Emmanuel Macron  à l’occasion à la toute dernière conférence internationale destinée à alléger la dette de ce pays, en présence d’une quinzaine de dirigeants d’États africains, européens et du Golfe, ainsi que d’organisations internationales avait salué la révolution au Soudan. Il s’était dit favorable à l’annulation de la dette du Soudan pour aider ce pays à poursuivre sa transition démocratique et à sortir de la crise économique.

On peut s’interroger si ce choix ciblé n’est pas l’envoi d’un message « d’avertissement » pour souligner le ras-le-bol de la France face à des pays sahéliens peu coopératifs pour rembourser leur dette ?

Tout porte à croire maintenant que l’espoir d’une annulation de la dette mauritanienne totale ou partielle est mince. La solution la plus réaliste pour notre pays est celle qui conseille de serrer la ceinture pour se  lancer dans la bataille. Cette  bataille commence maintenant et ici. Les guerres intestines, les plongées sous marines politiques politiciennes, et les  critiques injustifiées doivent laisser place à un prise en conscience des difficultés réelles que vit notre pays et exiger de chacun de nous de se solidariser avec un régime ralenti dans ses efforts  par dix années de mauvaise gestion..

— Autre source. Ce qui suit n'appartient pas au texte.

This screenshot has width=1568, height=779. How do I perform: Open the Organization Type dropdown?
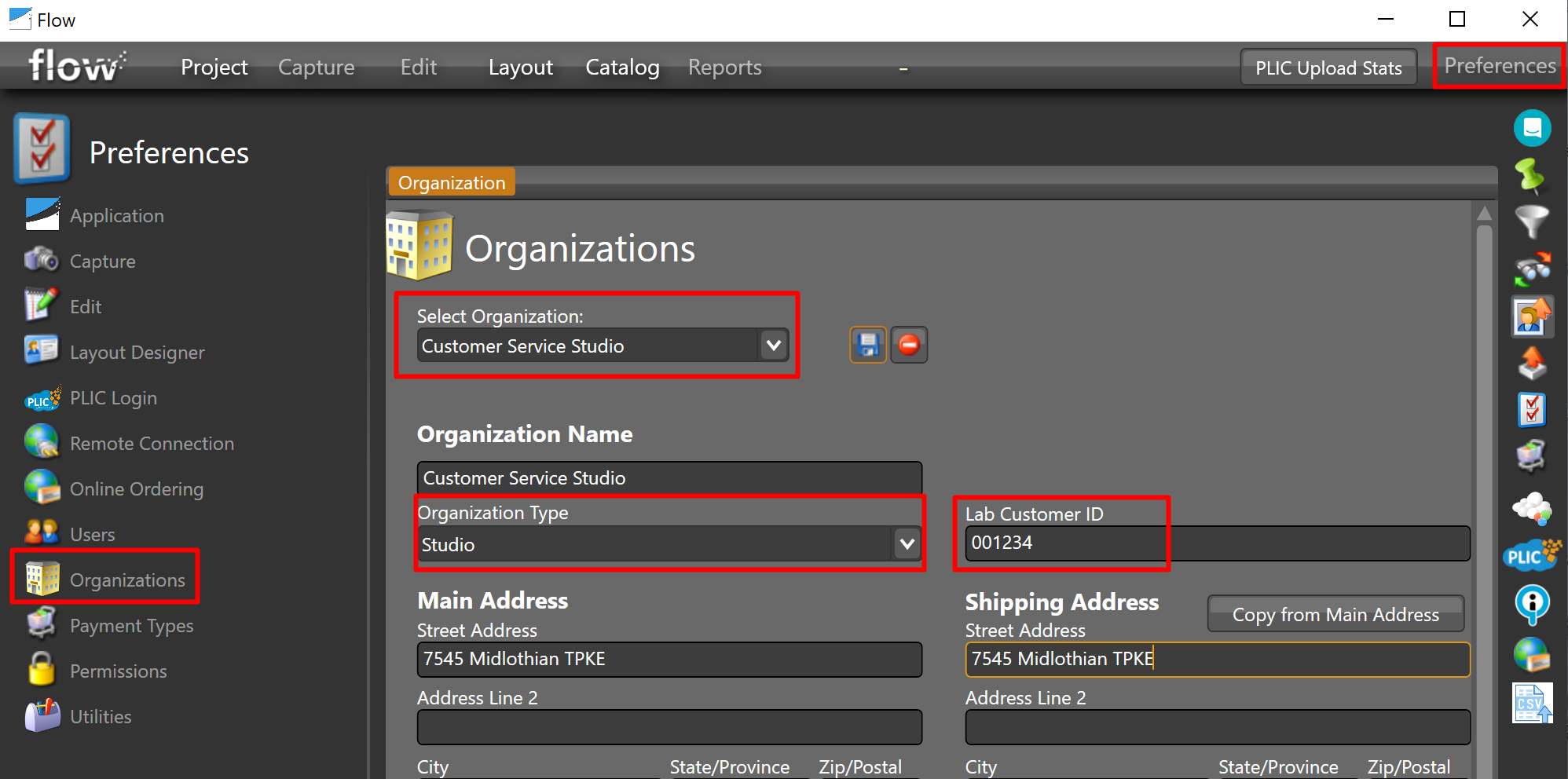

Le climat est favorable à un optimisme. Mais l’optimisme à lui seul ne suffit pas. Cet optimisme  a besoin d’un climat apaisé et d’une solidarité nationale pour  essayer de donner au pays une raison d’espérer afin d’amortir le choc sismique d’une décennie qui a fait des dégâts énormes sur l’économie, sur les finances et sur l’administration publique.

La Mauritanie est malade. Si nous acceptons de partir de ce constat, le traitement suivra.